When constructing models that we want to use in the inference of human cultural traits, we often encounter a problem of (possible) dependency: The individual features that evolve are not necessarily independent of each other. This can be due to obvious implications – a culture living inland will hardly have any traits related to sea fishing. But there are less evident connections, such as many linguistic universals. When describing the transitions of these traits through a continuous-time Markov chain (and there are other models, like Felsenstein's threshold model), there are a few shapes of transition matrices we could consider. Each of these CTMC structures has different advantages and disadvantages, so let's have a closer look at each of them, before comparing them.
Independent Evolution
In the simplest case, we ignore the dependency between the characters. This may be a reasonable model when the actual dependency is weak, but otherwise this is precisely the model we want to get away from, because it is too restrictive for our assumptions.
Fully-Dependent Evolution
The other extreme is to assume that all possible transitions between any combination of traits can occur. This is the least restrictive model, unfortunately it means that the number of parameters of the model explodes.

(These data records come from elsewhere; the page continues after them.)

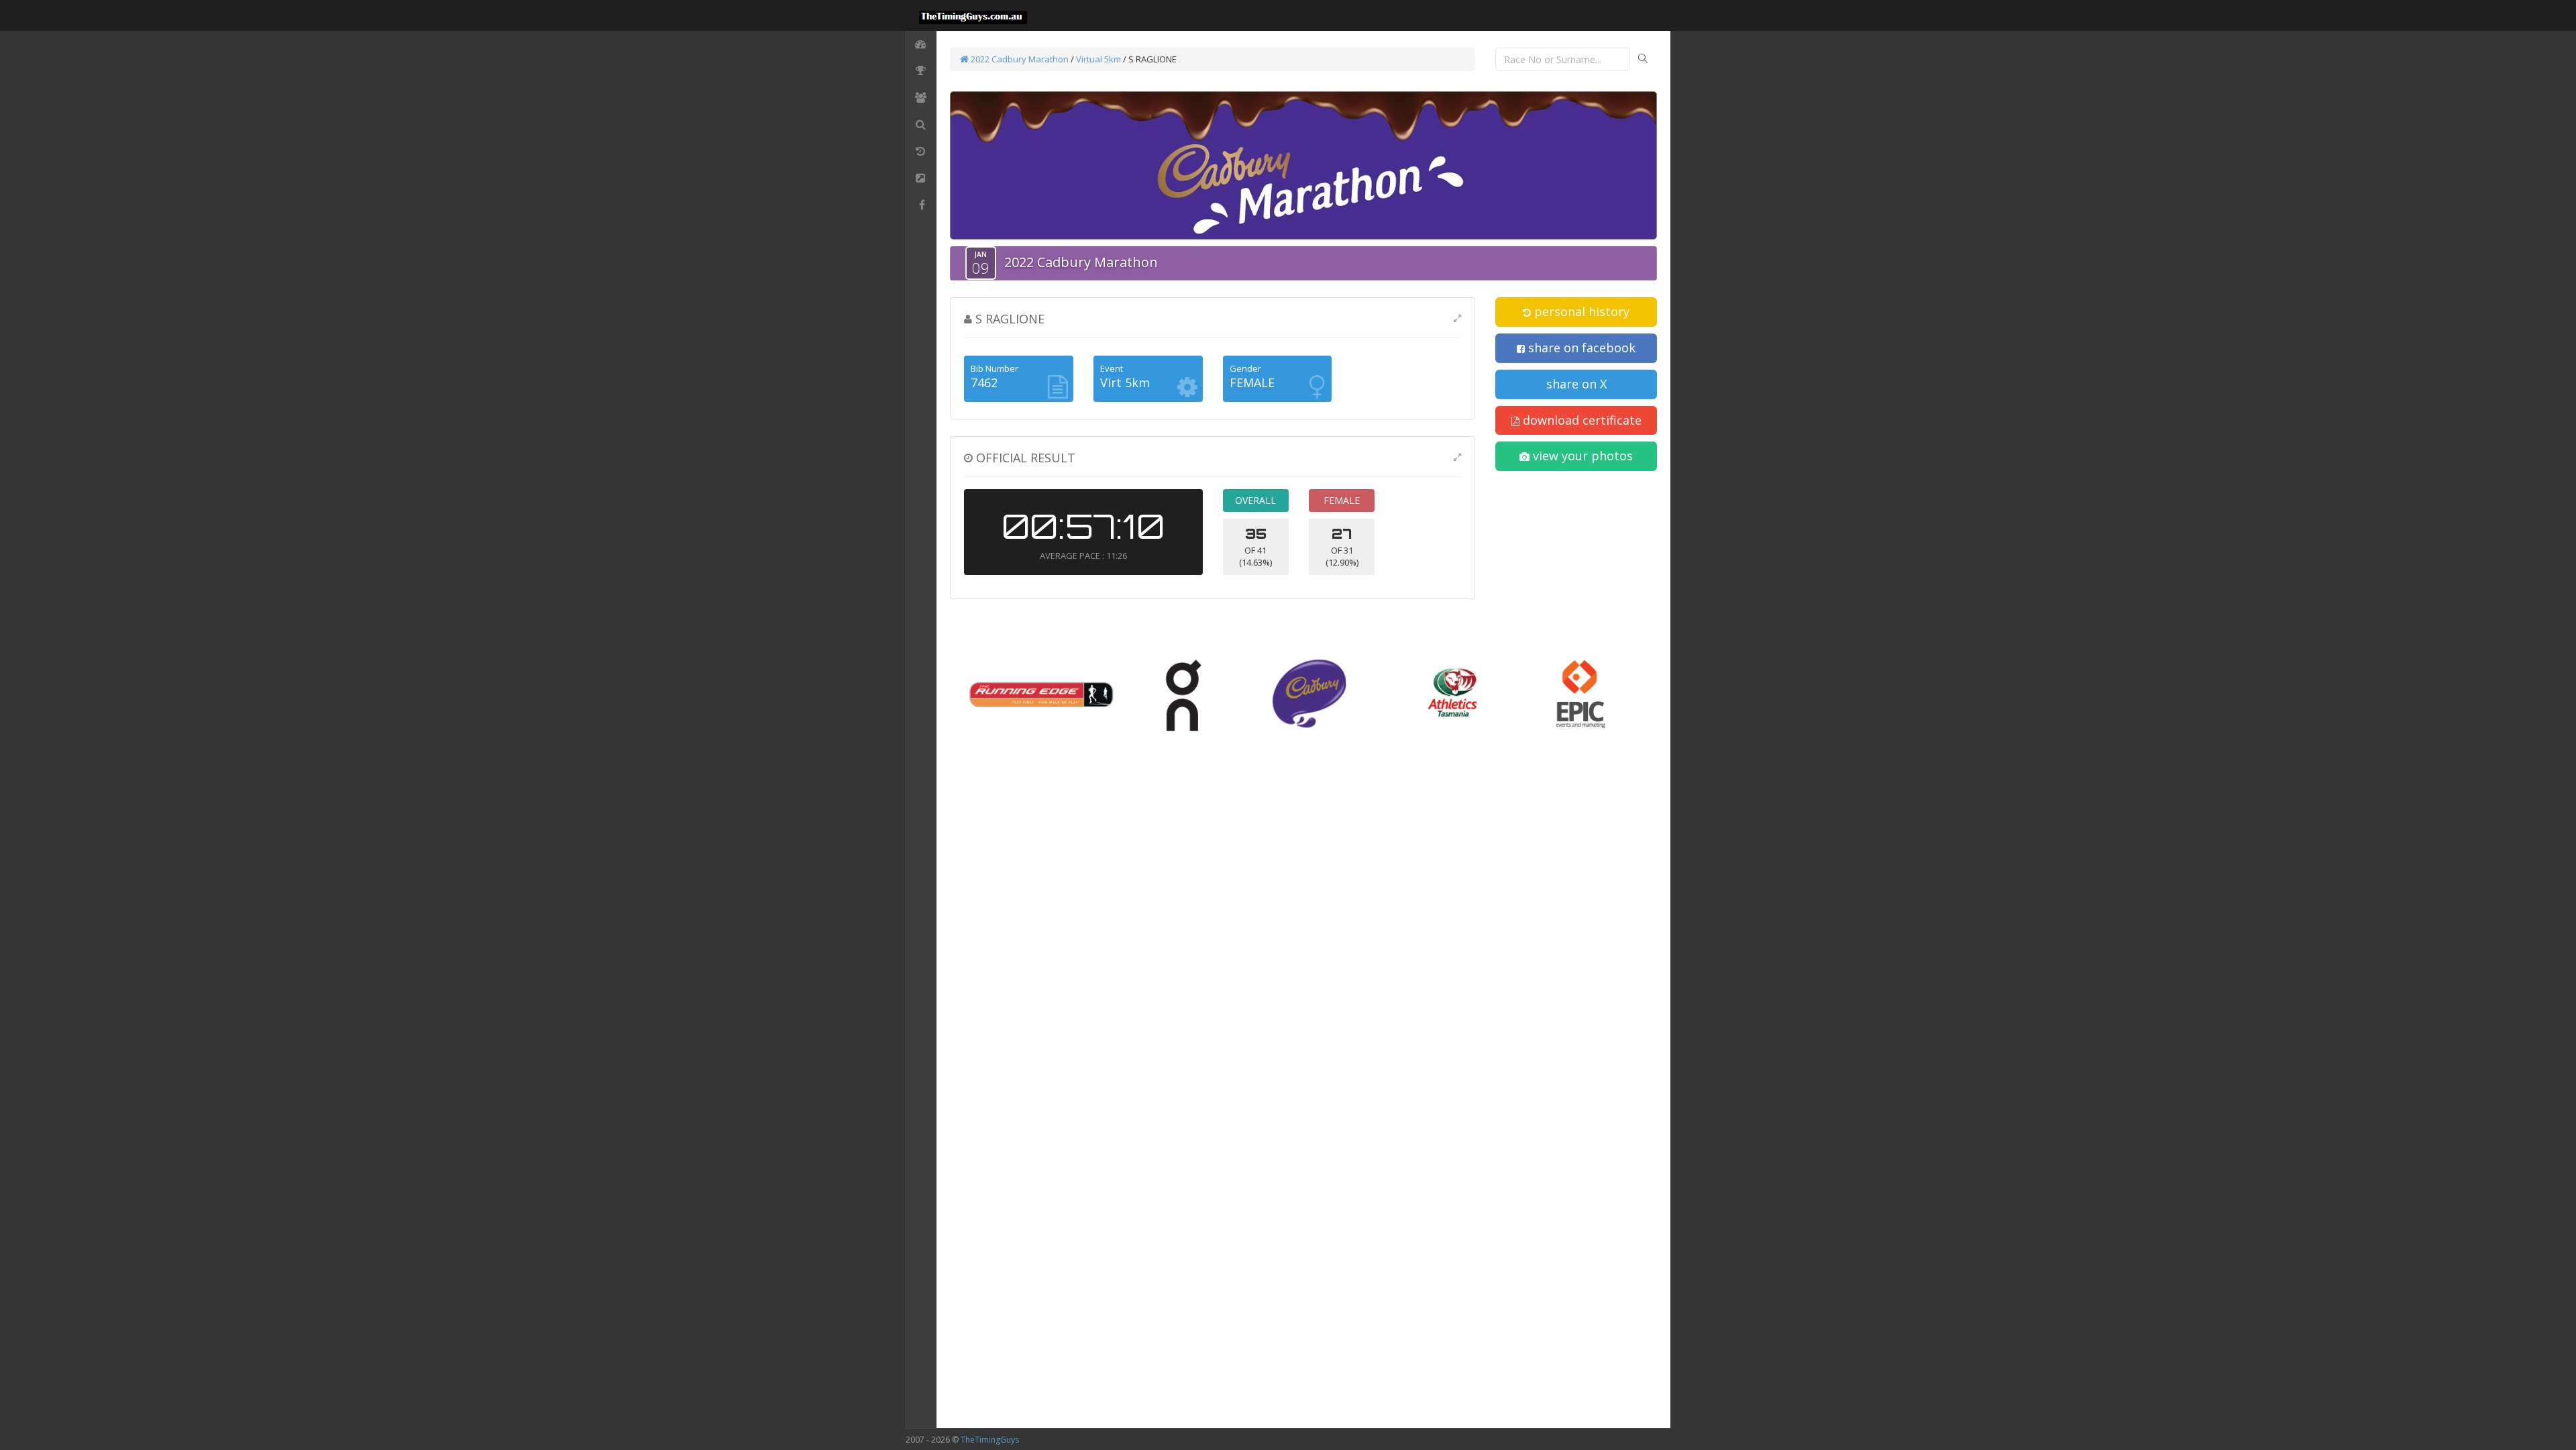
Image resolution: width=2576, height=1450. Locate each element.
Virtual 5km (1098, 59)
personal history (1580, 311)
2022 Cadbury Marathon (1019, 59)
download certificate (1580, 420)
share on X (1576, 384)
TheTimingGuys (990, 1439)
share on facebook (1580, 348)
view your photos (1581, 456)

Cardinal-Directions Evolution
Another model assumes that only one character can change in infinitesimal time, but the transition rates depend on the current combination of traits. This shape has gained wide use in the literature. Dunn et al. use it to investigate word order universals.

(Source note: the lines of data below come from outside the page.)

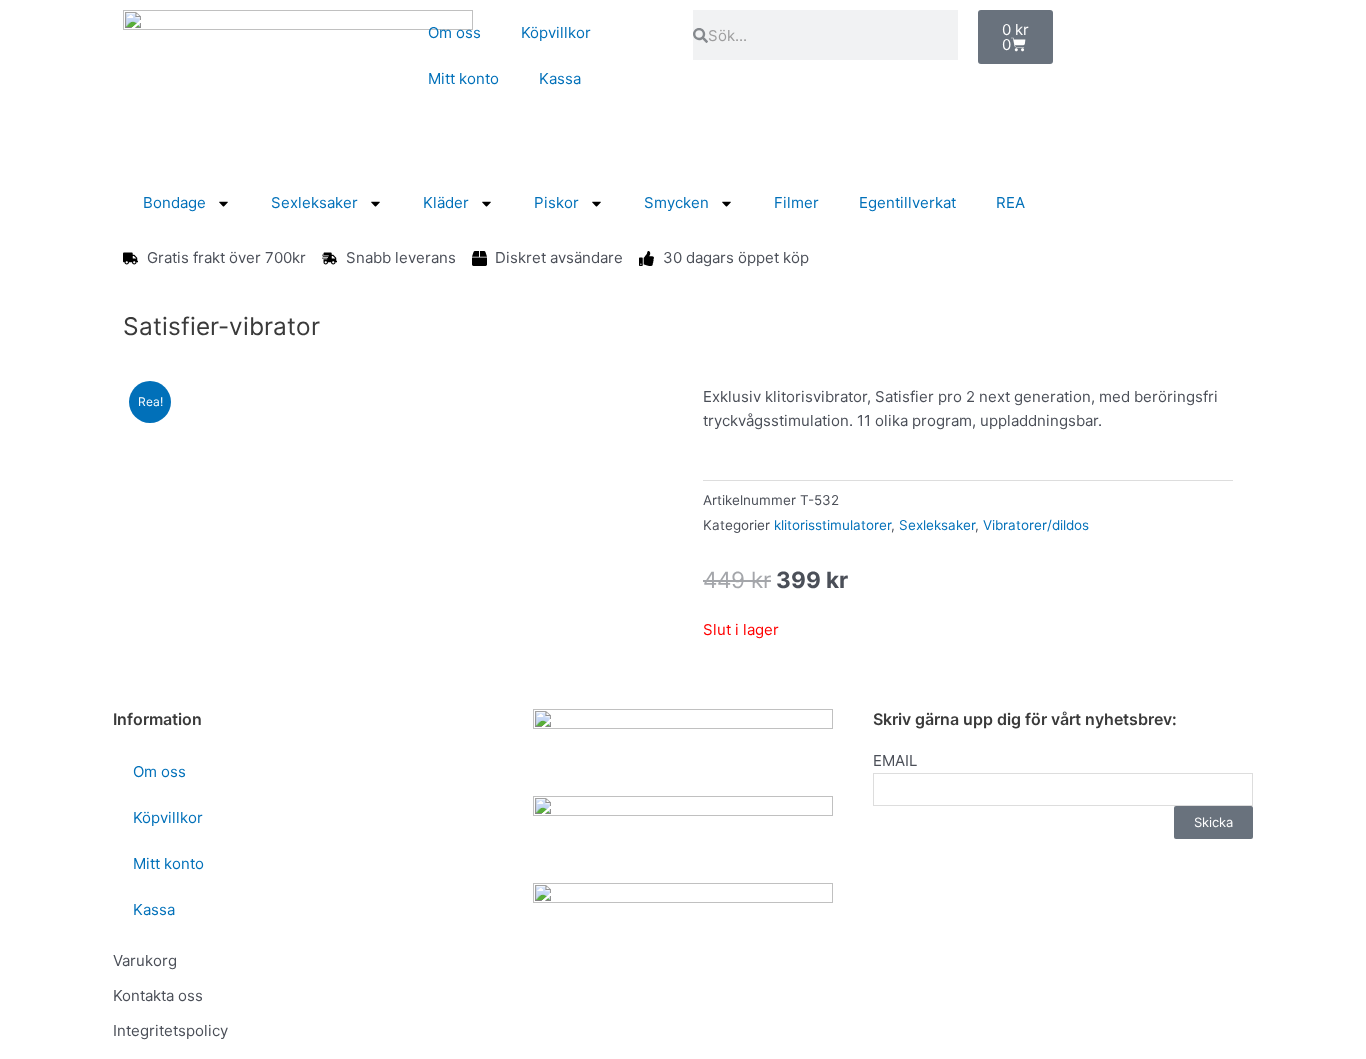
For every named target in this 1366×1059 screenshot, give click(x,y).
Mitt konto (463, 78)
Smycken (676, 202)
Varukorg (145, 960)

Cardinal-Directions with Clamped Rates
Pagel and Meade have suggested a set of reversible jump operators that interpolate between the independent model and the CDM. They allow different transition rates to be clamped to the same value. The case where two characters are independent is then the special case of the CDM where rates are clamped in a way to not depend on the other states.

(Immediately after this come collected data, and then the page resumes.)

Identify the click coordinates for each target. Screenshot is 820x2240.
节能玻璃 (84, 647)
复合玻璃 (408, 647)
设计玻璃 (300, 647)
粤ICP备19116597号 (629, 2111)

Continuous-Time Bayesian Networks
Continuous-Time Bayesian Networks were developed by the probabilistic graphical model community. The CDM above is a special case of CTBNs. A CTBN specifies for which traits the transition rates depend on which other traits. In the case that for all traits, the transition rates depend on all other traits, we recover the cardinal-directions model. If, on the other hand, the transition rates for each trait depend on no other trait, we recover the independent transition matrix.
Kronecker-Coupled CTMCs
In the computer science literature on model-checking continuous-time Markov chains (eg. Buchholz et al.), a different way to generalize away from the independent model can be found. This class of transition matrices is used to model parallel systems with locking states. The fundamental addition to independent Markov chains is therefore the introduction of synchronisation events. Such a Markov chain with synchronized transitions can be easily decomposed into Kronecker products of simple matrices, which makes sparse storing and matrix exponentiation very simple. On the other hand, this ansatz shares a severe disadvantage with the independent evolution model. Kronecker-coupled CTMCs can never express that a single combination of states is impossible. All other dependent models described above allow me to set some rates to 0, such that a single state cannot be reached. But this is not possible in a Kronecker-coupled CTMC: If one state is made unreachable by setting a rate to 0, at least one other state will also become unreachable.
Comparison
[A table showing 2×2 transitions, number of parameters, probability of independent model, other notes]
All structures listed here have some advantages and some disadvantages when being used as transition models for the evolution of correlated characters. I am sure I have missed some other way of restricting CTMC transition rates, so I would welcome any comment about those. In addition, there are other classes of models that we should maybe look at. And yet, there are only two (point five) of these that I have seen used in phylogeny of anthropological features – it might be worth changing that.